Short task 1
Edit the rows from the line with "Given: Enable the 검토 필요 filter chip" up to and including the line with "coord(544,15)": swap "dashed" for "dotted" and keep everything else the same. Return only those lines.

# No Spark Briggs and Straton



## mrite (Sep 21, 2008)

Hi
I have a 8 HP Briggs and Straton on a snowblower and I have no spark
I bought a new plug and connected it to the plug wire and then set it on the engine head, then cranked the engine with the electric start and there was still no spark.what I would like to know is how to proceed from here to get this engine running again
Thanks for any help.


----------



## MrChooks (Apr 19, 2008)

:wave: Hi & welcome to TSF.

OK - the 2 likely issues are either the "kill lead / switch" has a fault and is grounding the magneto circuit or the magneto has failed

1st - see if you can disconnect the kill lead (turn off) switch wire and check if you get any evidence of spark without that connected. If you do, then it is likely to be a problem inside the start / stop switch and not too much of a problem to fix.

If that doesn't work - then you need to remove the air cowl - the magneto is on the outside of the flywheel just under that cover. The units are generally not serviceable - so if its shot - you will need a replacement , but before you do that - unbolt the magneto - clean the mating surfaces thoroughly (both the engine frame and the mating surface of the magneto) with some fine emery paper and reassemble and try again. If that doesn't work - it sounds like the magneto has gone to its maker or maybe the high tension lead or its connection has failed


----------



## mrite (Sep 21, 2008)

MrChooks
Thanks for the info, I am going to try to find time this week to check out your suggestions
Went to Chapters today to try and find a small engine repair book and guess what , They don't have any . so it looks like this forum is a great place to be ,and a lot cheaper.
thanks again.


----------



## mrite (Sep 21, 2008)

MrChooks
Thanks for the info, I am going to try to find time this week to check out your suggestions
Went to Chapters today to try and find a small engine repair book and guess what , They don't have any . so it looks like this forum is a great place to be,and a lot cheaper.
thanks again.


----------



## MrChooks (Apr 19, 2008)

mrite :wave:

Have alook at the link below (B&S Repair manual see page 16) that was kindly provided to me by my TSF colleague SABL.ray:

http://www.smallenginesuppliers.com/html/engine-specs/briggs/Micro Engine Repair Manual.pdf

This might help.


----------

Material provided
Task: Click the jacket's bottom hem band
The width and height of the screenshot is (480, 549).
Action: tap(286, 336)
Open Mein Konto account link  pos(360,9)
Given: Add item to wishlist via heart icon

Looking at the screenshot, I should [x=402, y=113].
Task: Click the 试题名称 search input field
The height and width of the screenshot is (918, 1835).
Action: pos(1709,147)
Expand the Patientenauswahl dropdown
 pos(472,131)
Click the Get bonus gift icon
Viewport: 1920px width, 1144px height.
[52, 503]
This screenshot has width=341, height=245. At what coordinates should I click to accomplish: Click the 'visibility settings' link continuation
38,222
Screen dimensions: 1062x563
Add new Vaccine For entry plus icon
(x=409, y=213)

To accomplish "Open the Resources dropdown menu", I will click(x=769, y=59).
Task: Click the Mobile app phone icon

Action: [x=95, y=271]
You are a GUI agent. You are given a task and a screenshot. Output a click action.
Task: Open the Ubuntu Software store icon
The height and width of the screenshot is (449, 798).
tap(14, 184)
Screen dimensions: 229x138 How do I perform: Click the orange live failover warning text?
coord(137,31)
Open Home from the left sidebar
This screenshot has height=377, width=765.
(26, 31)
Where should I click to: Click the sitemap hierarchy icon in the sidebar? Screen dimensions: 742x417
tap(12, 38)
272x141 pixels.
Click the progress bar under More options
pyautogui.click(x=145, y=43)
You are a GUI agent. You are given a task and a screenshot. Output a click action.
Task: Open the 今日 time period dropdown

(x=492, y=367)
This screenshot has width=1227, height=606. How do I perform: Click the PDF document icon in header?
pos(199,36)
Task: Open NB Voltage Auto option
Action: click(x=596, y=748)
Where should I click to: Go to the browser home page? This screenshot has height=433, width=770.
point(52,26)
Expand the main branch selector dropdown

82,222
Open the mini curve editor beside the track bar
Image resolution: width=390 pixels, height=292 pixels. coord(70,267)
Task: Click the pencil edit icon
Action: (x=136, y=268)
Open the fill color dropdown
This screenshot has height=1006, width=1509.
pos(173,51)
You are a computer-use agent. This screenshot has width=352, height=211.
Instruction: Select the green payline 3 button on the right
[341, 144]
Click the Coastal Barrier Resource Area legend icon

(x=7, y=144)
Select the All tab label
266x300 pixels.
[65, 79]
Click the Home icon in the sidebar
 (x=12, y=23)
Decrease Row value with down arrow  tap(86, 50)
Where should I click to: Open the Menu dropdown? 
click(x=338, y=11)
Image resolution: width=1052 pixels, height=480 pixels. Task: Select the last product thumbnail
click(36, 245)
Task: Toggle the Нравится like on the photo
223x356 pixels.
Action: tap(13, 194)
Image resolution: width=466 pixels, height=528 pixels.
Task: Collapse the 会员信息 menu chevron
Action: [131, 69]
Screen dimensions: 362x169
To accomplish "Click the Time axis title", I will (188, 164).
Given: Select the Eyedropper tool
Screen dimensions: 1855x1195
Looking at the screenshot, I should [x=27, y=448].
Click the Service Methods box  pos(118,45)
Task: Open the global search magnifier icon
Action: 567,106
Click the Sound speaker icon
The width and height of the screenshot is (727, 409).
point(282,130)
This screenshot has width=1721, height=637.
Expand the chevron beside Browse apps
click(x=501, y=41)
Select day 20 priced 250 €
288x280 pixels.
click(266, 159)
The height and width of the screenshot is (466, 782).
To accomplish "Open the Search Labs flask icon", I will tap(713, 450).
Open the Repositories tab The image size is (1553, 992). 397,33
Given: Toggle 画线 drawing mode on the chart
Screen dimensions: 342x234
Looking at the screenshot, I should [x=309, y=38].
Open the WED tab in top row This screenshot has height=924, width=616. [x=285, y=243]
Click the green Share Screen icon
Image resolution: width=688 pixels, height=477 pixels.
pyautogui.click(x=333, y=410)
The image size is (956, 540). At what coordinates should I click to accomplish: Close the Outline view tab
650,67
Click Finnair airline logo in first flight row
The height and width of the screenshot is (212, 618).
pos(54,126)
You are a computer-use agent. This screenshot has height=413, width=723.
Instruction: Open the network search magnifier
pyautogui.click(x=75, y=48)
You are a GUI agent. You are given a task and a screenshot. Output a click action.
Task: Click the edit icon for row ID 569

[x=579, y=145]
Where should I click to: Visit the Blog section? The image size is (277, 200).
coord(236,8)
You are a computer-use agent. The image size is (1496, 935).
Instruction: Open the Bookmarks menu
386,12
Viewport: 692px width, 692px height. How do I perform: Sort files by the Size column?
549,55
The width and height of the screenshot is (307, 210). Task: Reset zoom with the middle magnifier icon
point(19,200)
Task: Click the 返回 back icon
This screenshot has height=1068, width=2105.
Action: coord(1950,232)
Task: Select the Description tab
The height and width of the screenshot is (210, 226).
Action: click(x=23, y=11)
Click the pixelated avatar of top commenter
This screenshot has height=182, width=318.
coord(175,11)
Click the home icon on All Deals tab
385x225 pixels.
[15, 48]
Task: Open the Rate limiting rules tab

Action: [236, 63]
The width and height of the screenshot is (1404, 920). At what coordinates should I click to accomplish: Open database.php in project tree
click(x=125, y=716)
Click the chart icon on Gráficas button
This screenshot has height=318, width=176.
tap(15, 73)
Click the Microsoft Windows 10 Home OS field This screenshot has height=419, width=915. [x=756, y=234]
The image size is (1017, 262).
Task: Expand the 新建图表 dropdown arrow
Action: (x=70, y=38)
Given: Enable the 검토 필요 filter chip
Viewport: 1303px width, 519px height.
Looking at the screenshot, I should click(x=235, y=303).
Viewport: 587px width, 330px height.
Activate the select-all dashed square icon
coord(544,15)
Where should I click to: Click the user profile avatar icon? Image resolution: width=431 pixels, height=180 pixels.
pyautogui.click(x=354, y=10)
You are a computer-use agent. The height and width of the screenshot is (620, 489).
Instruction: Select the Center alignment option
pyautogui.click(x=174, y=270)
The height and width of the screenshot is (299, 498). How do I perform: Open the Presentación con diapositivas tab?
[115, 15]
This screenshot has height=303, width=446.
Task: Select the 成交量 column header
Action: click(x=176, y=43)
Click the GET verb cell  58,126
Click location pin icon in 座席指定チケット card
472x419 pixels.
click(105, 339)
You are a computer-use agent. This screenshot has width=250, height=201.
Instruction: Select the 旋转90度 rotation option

Short task 2
Transcribe the forum thread about the snowblower engine with no spark in full, word for word.

Worked answer 1
Given: Enable the 검토 필요 filter chip
Viewport: 1303px width, 519px height.
Looking at the screenshot, I should click(x=235, y=303).
Viewport: 587px width, 330px height.
Activate the select-all dotted square icon
coord(544,15)

Worked answer 2
# No Spark Briggs and Straton



## mrite (Sep 21, 2008)

Hi
I have a 8 HP Briggs and Straton on a snowblower and I have no spark
I bought a new plug and connected it to the plug wire and then set it on the engine head, then cranked the engine with the electric start and there was still no spark.what I would like to know is how to proceed from here to get this engine running again
Thanks for any help.


----------



## MrChooks (Apr 19, 2008)

:wave: Hi & welcome to TSF.

OK - the 2 likely issues are either the "kill lead / switch" has a fault and is grounding the magneto circuit or the magneto has failed

1st - see if you can disconnect the kill lead (turn off) switch wire and check if you get any evidence of spark without that connected. If you do, then it is likely to be a problem inside the start / stop switch and not too much of a problem to fix.

If that doesn't work - then you need to remove the air cowl - the magneto is on the outside of the flywheel just under that cover. The units are generally not serviceable - so if its shot - you will need a replacement , but before you do that - unbolt the magneto - clean the mating surfaces thoroughly (both the engine frame and the mating surface of the magneto) with some fine emery paper and reassemble and try again. If that doesn't work - it sounds like the magneto has gone to its maker or maybe the high tension lead or its connection has failed


----------



## mrite (Sep 21, 2008)

MrChooks
Thanks for the info, I am going to try to find time this week to check out your suggestions
Went to Chapters today to try and find a small engine repair book and guess what , They don't have any . so it looks like this forum is a great place to be ,and a lot cheaper.
thanks again.


----------



## mrite (Sep 21, 2008)

MrChooks
Thanks for the info, I am going to try to find time this week to check out your suggestions
Went to Chapters today to try and find a small engine repair book and guess what , They don't have any . so it looks like this forum is a great place to be,and a lot cheaper.
thanks again.


----------



## MrChooks (Apr 19, 2008)

mrite :wave:

Have alook at the link below (B&S Repair manual see page 16) that was kindly provided to me by my TSF colleague SABL.ray:

http://www.smallenginesuppliers.com/html/engine-specs/briggs/Micro Engine Repair Manual.pdf

This might help.


----------